Wessen Wort die Massenmeinung leitet,

 

hat zuletzt noch immer triumphiert.

Die eigene Moral gilt ’s zu betonen,

mit kühlem Kopf und bestens vorbereitet.

 

 

XIV.

 

Mit kühlem Kopf und bestens vorbereitet,

tritt er vor die Menge und erhebt

das Wort. Zwei Sätze und die Menge bebt.

Auch wenn die Stunde zum Erzähln verleitet;

 

die Nachricht hat sich längst im Volk verbreitet,

daß das Ungeheuer nicht mehr lebt.

Ein Schritt für ihn, der noch zu Höhrem strebt;

Ein Mann der Tat, der fest die Seinen leitet.

 

„Nun trinkt! Gebt mir den Kelch, ich scheu nicht Gift

noch Galle. Laßt mich die Trophäe heben“,

und lud den Herrscher sich zum Tribunal,

 

auf daß er den Tyrannen übertrifft;

„Ich nenne euch die gültige Moral:

Ein Sieg hat bisher jedem Recht gegeben!“

 

 

XV.

 

Was ist mit der Geschichte anzufangen?

Ein Kampf um Gut und Böse; Sensationen,

um Haß und Eitelkeiten, Obsessionen.

Steinig harte Blicke, kalte Wangen; -

 

man hat sich aneinander schwer vergangen.

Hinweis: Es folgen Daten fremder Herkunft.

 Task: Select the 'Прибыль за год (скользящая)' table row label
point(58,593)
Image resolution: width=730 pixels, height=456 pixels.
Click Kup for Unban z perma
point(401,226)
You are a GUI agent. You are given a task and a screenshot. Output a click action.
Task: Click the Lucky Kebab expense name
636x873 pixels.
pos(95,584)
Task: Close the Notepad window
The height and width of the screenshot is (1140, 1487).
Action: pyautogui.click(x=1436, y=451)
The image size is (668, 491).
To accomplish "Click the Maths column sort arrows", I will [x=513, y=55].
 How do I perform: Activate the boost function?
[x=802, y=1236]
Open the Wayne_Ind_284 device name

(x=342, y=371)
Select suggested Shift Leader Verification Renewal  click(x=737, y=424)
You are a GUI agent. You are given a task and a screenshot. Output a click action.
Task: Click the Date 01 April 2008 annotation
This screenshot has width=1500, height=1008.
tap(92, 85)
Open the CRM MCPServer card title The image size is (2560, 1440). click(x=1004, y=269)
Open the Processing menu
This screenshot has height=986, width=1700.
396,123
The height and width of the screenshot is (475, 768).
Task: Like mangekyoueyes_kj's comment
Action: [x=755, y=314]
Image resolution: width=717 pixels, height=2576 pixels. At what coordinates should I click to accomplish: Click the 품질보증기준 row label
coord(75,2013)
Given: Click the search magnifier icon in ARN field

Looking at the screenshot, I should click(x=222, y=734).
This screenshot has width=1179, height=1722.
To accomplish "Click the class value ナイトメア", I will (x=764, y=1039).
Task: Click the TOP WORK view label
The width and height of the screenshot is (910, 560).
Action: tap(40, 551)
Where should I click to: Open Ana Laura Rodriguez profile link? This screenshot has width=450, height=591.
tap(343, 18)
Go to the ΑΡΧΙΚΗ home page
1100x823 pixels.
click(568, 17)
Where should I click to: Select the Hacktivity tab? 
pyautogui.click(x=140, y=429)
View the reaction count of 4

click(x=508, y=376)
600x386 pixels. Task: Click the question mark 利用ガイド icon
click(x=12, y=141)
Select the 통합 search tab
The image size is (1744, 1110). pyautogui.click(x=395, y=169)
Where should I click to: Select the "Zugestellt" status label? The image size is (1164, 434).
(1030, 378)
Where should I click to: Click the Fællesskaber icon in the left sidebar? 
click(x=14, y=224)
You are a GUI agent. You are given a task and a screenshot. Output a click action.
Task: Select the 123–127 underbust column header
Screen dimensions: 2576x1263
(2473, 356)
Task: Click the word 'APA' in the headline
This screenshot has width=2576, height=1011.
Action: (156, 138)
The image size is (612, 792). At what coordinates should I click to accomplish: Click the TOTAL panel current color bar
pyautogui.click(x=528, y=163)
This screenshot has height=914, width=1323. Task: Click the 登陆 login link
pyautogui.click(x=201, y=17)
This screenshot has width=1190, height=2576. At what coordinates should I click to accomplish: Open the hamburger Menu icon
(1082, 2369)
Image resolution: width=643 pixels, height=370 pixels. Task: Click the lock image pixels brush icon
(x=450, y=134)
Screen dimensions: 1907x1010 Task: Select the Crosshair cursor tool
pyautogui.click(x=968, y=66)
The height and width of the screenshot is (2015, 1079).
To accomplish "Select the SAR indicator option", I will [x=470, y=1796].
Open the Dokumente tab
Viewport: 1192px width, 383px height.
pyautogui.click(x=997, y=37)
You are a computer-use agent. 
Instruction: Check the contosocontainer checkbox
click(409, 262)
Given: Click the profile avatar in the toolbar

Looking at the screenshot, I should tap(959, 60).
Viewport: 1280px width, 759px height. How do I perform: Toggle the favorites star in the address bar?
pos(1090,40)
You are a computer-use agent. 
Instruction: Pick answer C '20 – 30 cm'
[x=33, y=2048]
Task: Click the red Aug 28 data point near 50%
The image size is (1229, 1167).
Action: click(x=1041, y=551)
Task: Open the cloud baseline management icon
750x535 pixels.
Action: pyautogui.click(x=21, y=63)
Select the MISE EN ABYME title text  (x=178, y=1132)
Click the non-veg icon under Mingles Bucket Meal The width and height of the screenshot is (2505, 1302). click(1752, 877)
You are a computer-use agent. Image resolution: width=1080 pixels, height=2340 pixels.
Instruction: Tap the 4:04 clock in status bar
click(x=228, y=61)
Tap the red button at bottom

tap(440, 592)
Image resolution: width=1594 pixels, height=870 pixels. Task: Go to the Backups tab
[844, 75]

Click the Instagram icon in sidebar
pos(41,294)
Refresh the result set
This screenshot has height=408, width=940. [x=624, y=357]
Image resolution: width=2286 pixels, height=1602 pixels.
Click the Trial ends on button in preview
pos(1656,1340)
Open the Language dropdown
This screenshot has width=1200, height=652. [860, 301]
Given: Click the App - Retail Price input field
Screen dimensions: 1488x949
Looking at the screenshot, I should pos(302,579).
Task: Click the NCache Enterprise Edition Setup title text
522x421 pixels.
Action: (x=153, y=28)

Viele nährten ihre Illusionen,

hart und unverdaulich die Lektionen:

Viele glaubten, daß sie sie bezwangen.

 

Hört er vielleicht ein kaltes Steinherz brechen?

Sie bleiben stumm, da er es eh bestreitet.

Gut, das heißt zunächst mal: Überleben!

 

Als Sieger kann er für sich selber sprechen,

mit kühlem Kopf und bestens vorbereitet. –

Ein Sieg hat bisher jedem Recht gegeben!